On Saturday, 20 January 2024 at 01:27:50 UTC, H. S. Teoh wrote:
On Sat, Jan 20, 2024 at 01:35:44AM +0100, Daniel Kozak via
Digitalmars-d-learn wrote: [...]
> Try addressing the points I wrote above and see if it
makes a
> difference.
I have tried it (all of it) even before you wrote it here,
because
I have completely the same ideas, but to be fair it has
almost zero
effect on speed.
There is my version (It still use OOP, but I have try it wit
Printer and Counter to be structs and it has no effect at
all) [2]https://paste.ofcode.org/38vKWLS8DHRazpv6MTidRJY
The only difference in speed in the end is caused by hash
implementation of dlang associative arrays and rust HashMap,
actually if you modify rust to not used ahash it has almost
same
speed as D
[...]
I'm confused by the chained hashing of the digits.
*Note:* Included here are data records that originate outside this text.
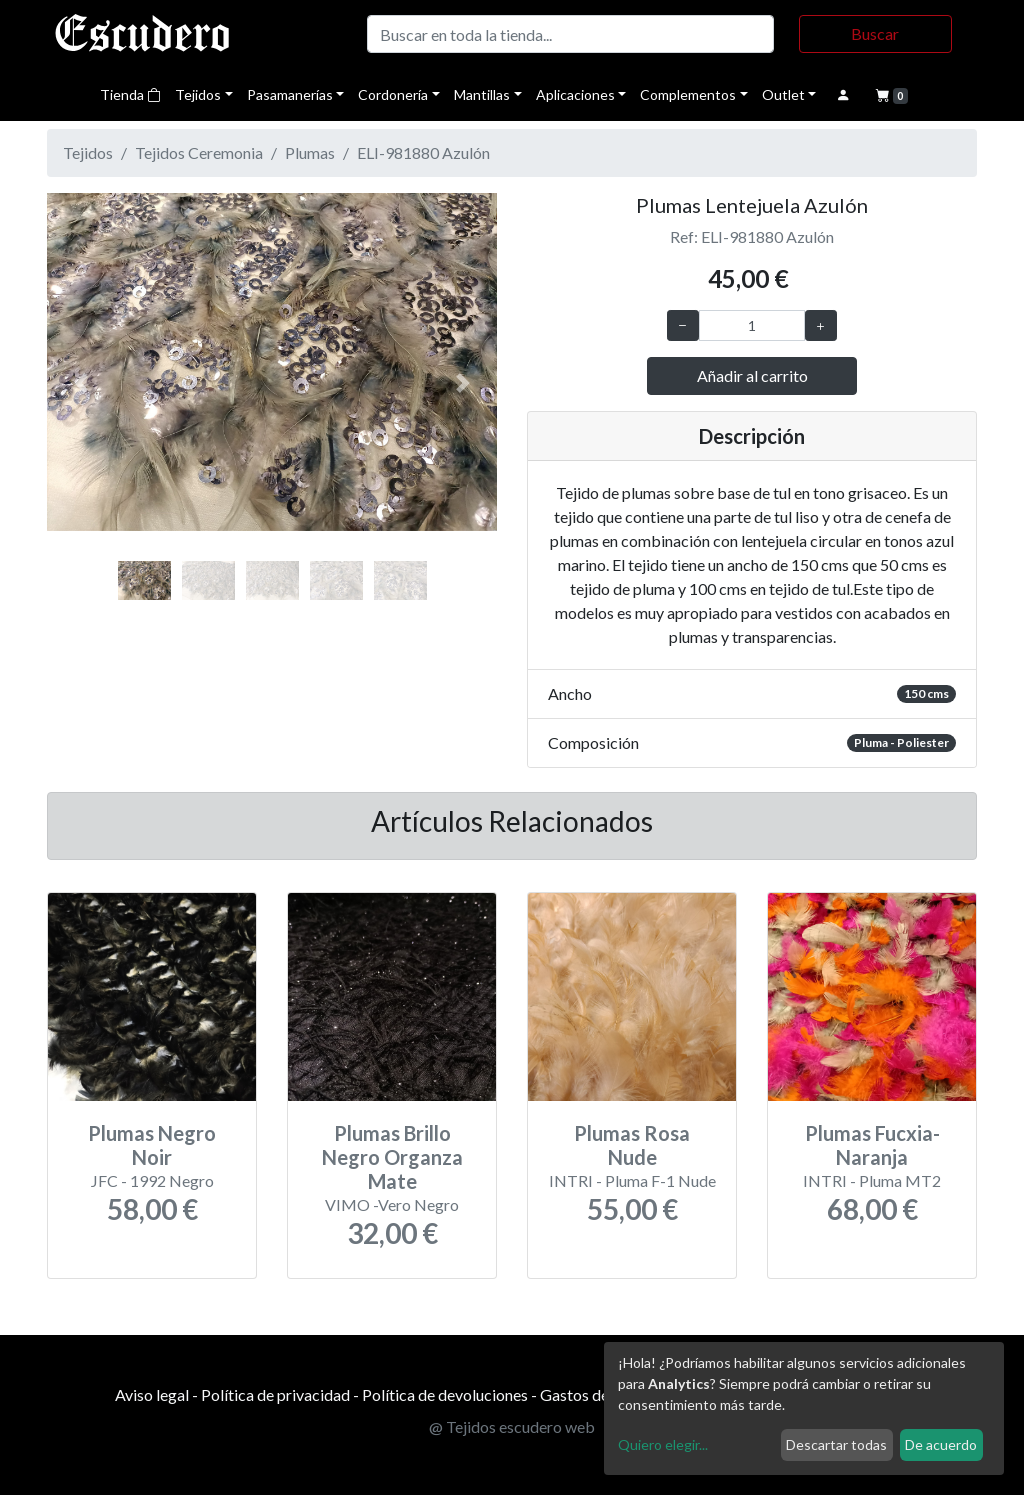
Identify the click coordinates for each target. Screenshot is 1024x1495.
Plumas (310, 152)
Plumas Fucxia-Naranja (872, 1145)
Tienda (130, 94)
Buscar (875, 33)
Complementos (688, 94)
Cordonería (393, 94)
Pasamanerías (290, 94)
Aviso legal (152, 1394)
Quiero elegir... (663, 1444)
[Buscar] (570, 34)
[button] (81, 383)
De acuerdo (941, 1444)
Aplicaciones (575, 94)
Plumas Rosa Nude (632, 1145)
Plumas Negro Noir (152, 1145)
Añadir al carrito (752, 375)
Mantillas (482, 94)
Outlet (783, 94)
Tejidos (198, 94)
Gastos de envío (594, 1394)
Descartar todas (836, 1444)
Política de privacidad (275, 1394)
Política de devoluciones (445, 1394)
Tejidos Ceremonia (199, 152)
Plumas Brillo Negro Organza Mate (392, 1157)
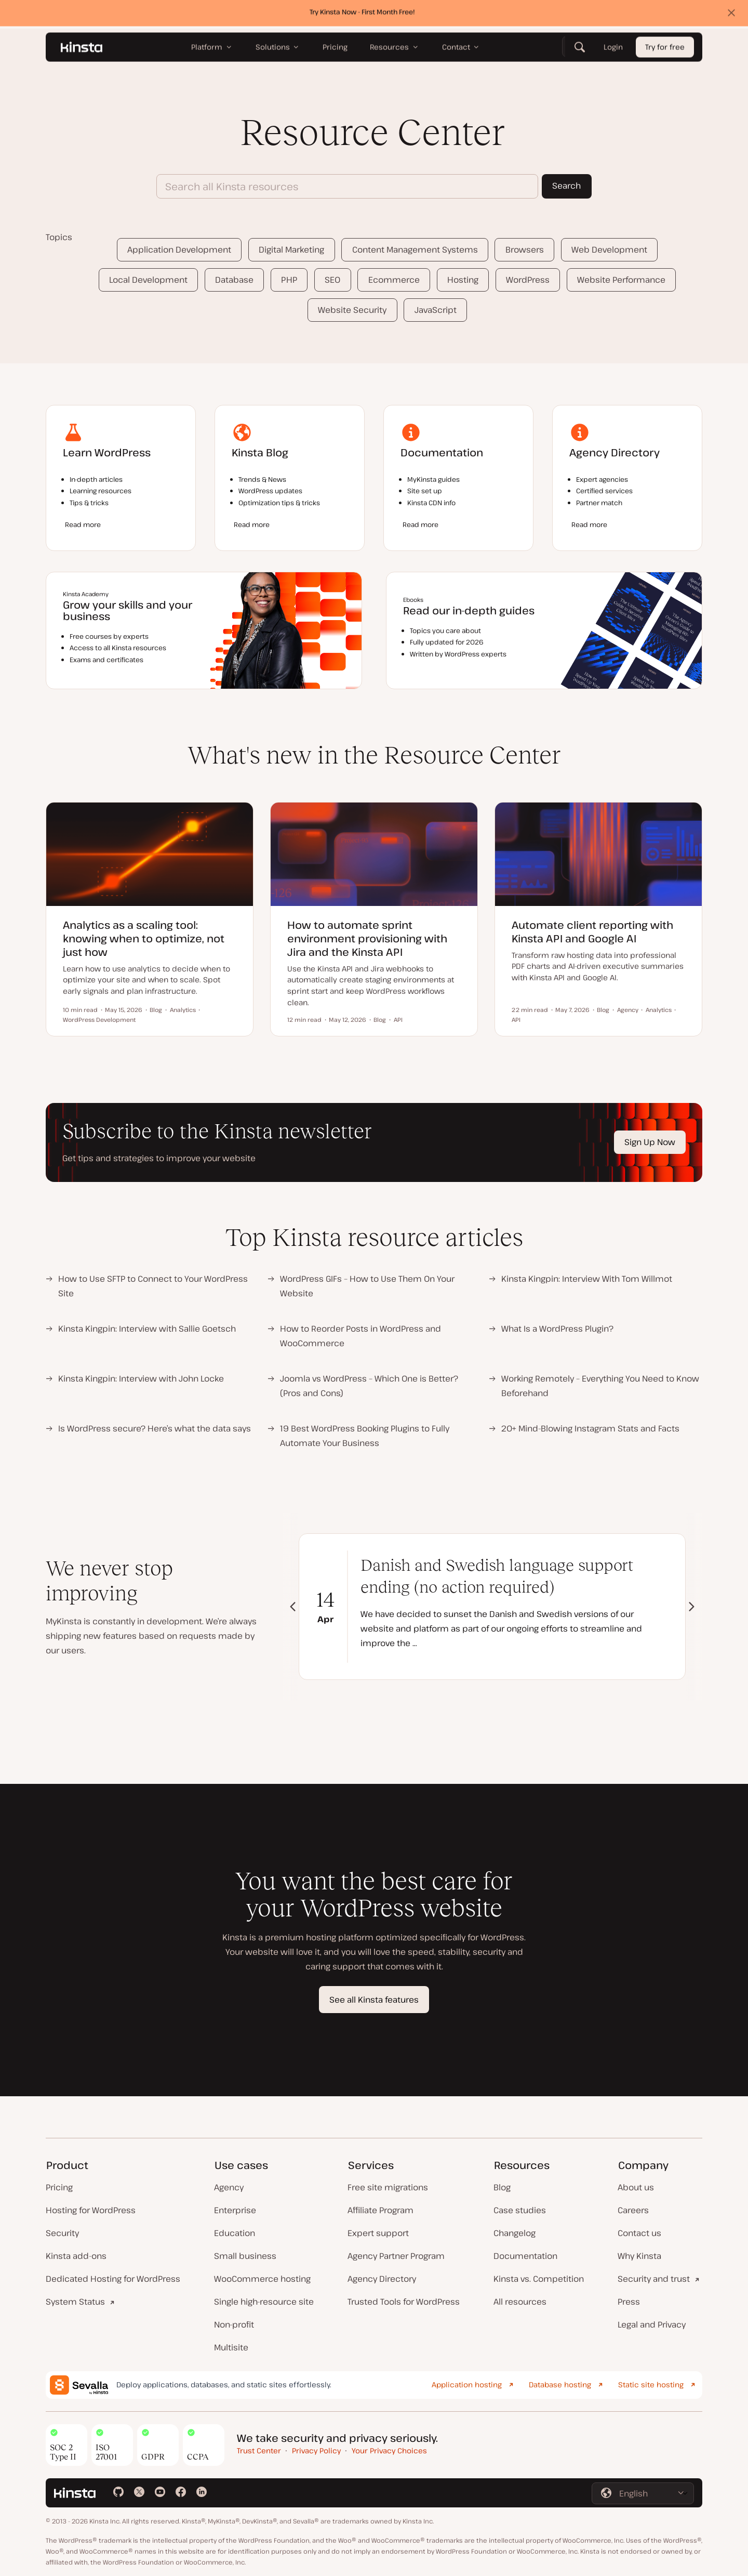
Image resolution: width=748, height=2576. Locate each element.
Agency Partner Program (396, 2256)
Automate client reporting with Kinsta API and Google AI (592, 931)
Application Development (179, 249)
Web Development (609, 249)
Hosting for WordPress (91, 2210)
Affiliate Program (380, 2210)
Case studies (519, 2210)
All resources (519, 2301)
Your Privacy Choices (389, 2450)
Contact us (639, 2233)
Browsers (524, 249)
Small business (245, 2256)
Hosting (462, 279)
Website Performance (621, 279)
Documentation (525, 2256)
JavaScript (436, 310)
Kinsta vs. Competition (538, 2278)
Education (234, 2233)
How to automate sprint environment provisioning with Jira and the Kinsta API (367, 938)
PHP (289, 279)
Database (234, 279)
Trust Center (259, 2450)
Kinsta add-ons (76, 2256)
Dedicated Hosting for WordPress (113, 2278)
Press (629, 2301)
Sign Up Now (649, 1142)
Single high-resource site (264, 2301)
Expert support (378, 2233)
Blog (502, 2187)
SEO (332, 279)
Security (62, 2233)
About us (636, 2187)
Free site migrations (388, 2187)
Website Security (352, 310)
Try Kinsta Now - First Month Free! (362, 14)
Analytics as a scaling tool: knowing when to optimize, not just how (143, 938)
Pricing (59, 2187)
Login (613, 50)
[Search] (579, 49)
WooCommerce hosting (262, 2278)
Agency (229, 2187)
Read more (83, 524)
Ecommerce (394, 279)
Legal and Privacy (652, 2324)
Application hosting (467, 2384)
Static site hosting (651, 2384)
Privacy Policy (316, 2450)
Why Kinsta (639, 2256)
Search (566, 185)
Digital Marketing (291, 249)
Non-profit (234, 2324)
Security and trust (654, 2278)
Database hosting (560, 2384)
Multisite (231, 2347)
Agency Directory (382, 2278)
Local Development (148, 279)
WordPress (528, 279)
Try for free (665, 50)
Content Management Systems (415, 249)
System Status (75, 2301)
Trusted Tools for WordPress (404, 2301)
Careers (633, 2210)
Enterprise (235, 2210)
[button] (692, 1606)
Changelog (514, 2233)
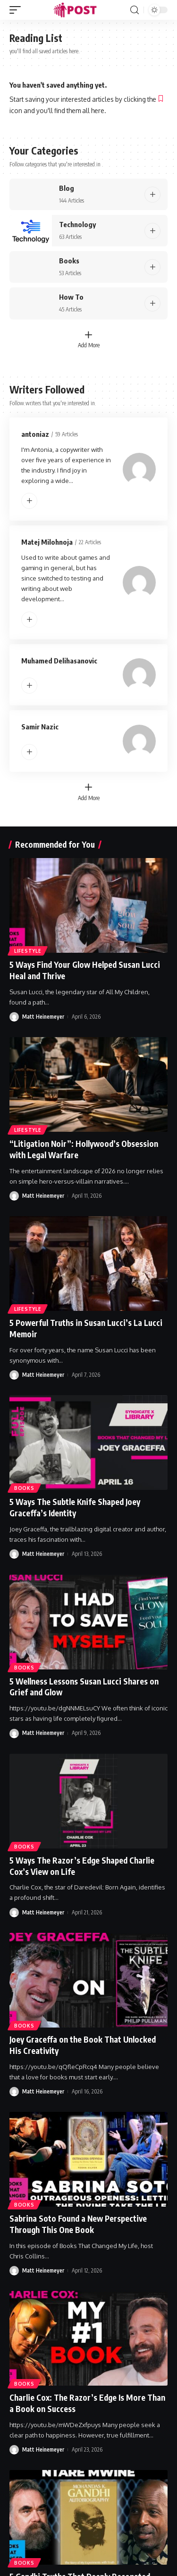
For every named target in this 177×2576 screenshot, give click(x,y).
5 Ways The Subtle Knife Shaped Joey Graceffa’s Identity (74, 1507)
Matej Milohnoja (47, 542)
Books (69, 260)
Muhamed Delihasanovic (59, 660)
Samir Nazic (40, 726)
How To (71, 297)
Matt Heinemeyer (43, 1016)
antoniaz (35, 434)
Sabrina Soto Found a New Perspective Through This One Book (78, 2224)
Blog (66, 188)
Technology (77, 224)
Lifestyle (27, 951)
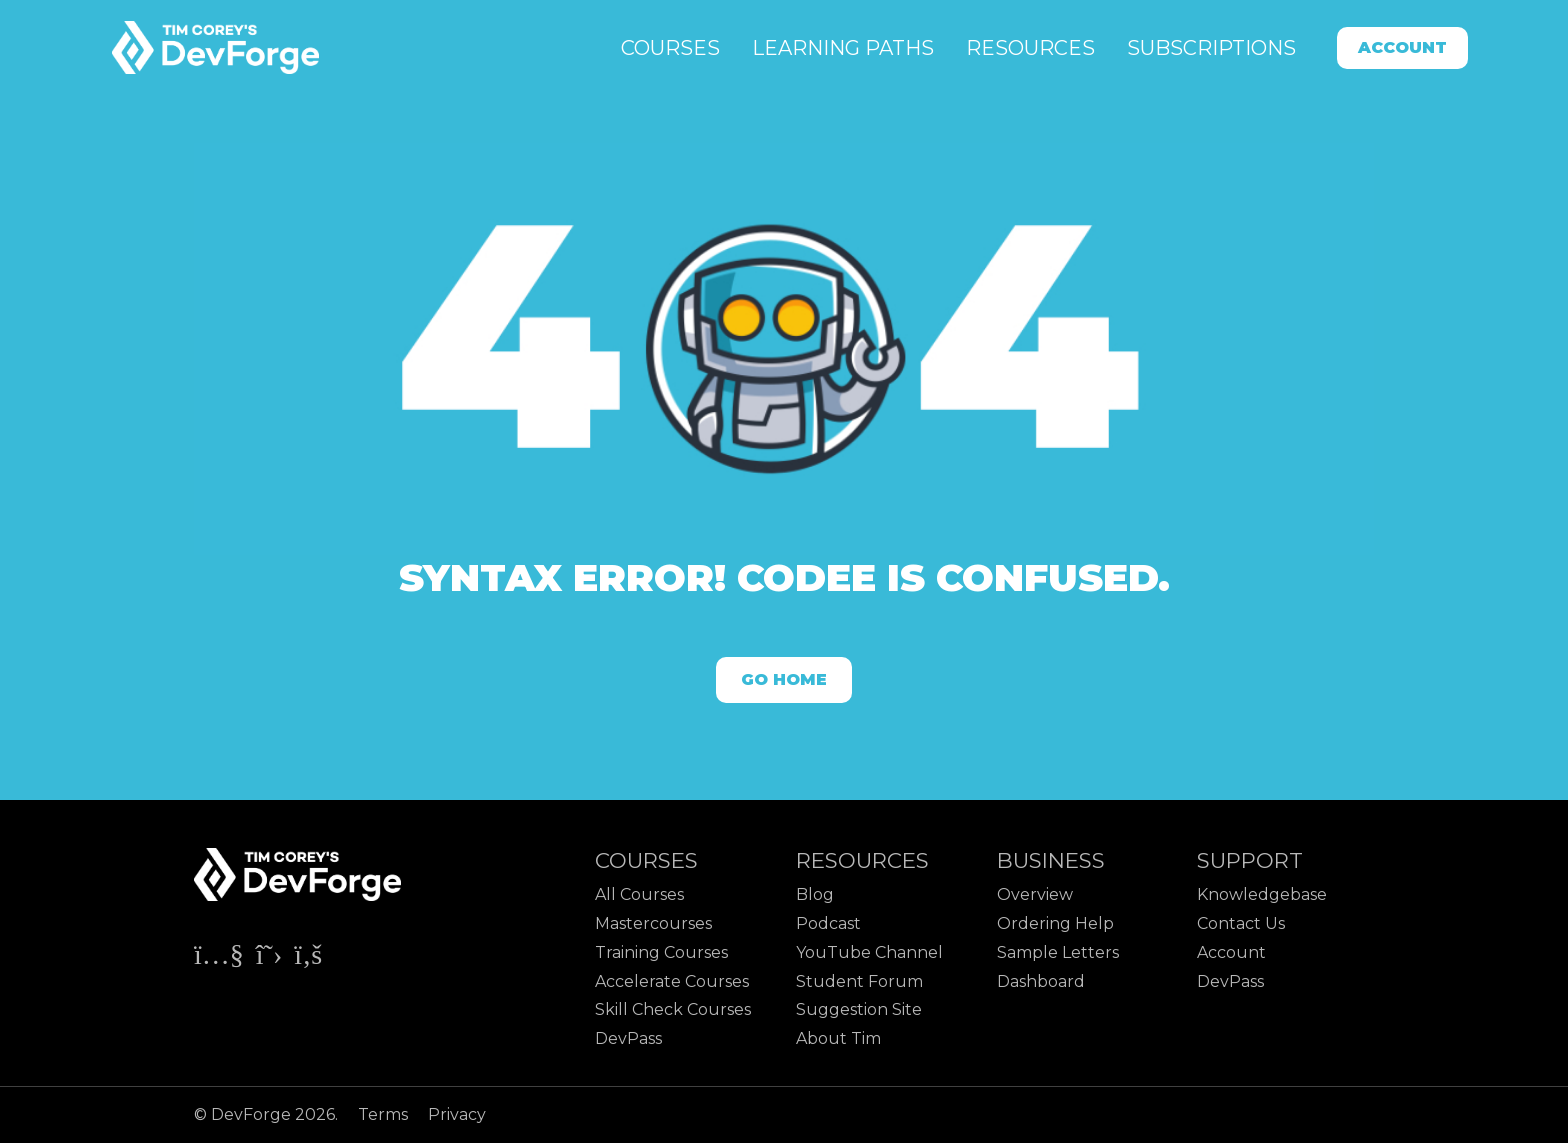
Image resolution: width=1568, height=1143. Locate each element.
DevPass (628, 1038)
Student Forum (859, 981)
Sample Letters (1058, 952)
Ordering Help (1055, 923)
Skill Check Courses (673, 1009)
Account (1402, 47)
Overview (1035, 894)
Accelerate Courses (672, 981)
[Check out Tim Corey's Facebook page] (308, 958)
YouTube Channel (869, 952)
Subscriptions (1211, 48)
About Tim (838, 1038)
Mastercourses (653, 923)
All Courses (639, 894)
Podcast (828, 923)
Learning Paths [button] (843, 48)
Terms (385, 1114)
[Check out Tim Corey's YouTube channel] (221, 958)
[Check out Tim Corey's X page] (271, 958)
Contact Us (1241, 923)
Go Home (784, 679)
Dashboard (1041, 981)
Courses (670, 48)
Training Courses (661, 952)
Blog (815, 894)
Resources (1030, 48)
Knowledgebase (1262, 894)
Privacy (457, 1114)
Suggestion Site (859, 1009)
Why is that
necessary? I would have thought it'd be faster to hash the
entire key instead of computing the hash of each digit and
chaining them together.
Hash which key? The problem of the naive hashtable-based
algorithm is that we don't know the length of the key. So all
lengths are tried starting from 1 and up to the remaining part of
the phone number. An additional optimization would be to limit
this search and terminate it early. For example, stop after we
exceed the length of the longest word from the dictionary. Or
stop the search upon encountering certain "leaf" words, but this
effectively morphs the algorithm into something that partially
resembles Trie. And further evolving it we may end up with a
full-fledged Trie.
The only practical value of this algorithm is that it's easy to
implement and has low LOC count. My initial non-optimized naive
version was also similar
https://gist.github.com/ssvb/abe821b3cdba7fcb7f3c3cecde864153 (66
lines including blank lines and some comments). This is somewhat
comparable to the Lisp results
https://flownet.com/ron/papers/lisp-java/raw-results.html or to
the Peter Norvig's solution http://www.norvig.com/java-lisp.html
The purpose of the initial implementation "prototype" is just to
have some sort of a starting point. And if the runtime
performance doesn't matter, then we are already done. But if the
runtime performance does matter, then a lot of things can be
rapidly improved by spending a bit of time on it. Eventually one
runs out of ideas and further optimization efforts yield only
diminishing returns. That's when it's a good time to clean up the
code, add comments, etc. and label it as the "final" version.
I think that a good study, that intends to compare different
programming languages against each other, could take all these
factors into consideration: time to implement the "prototype",
runtime performance of the prototype, time to implement the
"final" version, runtime performance of the final version, the
number of lines of code and its readability/maintainability.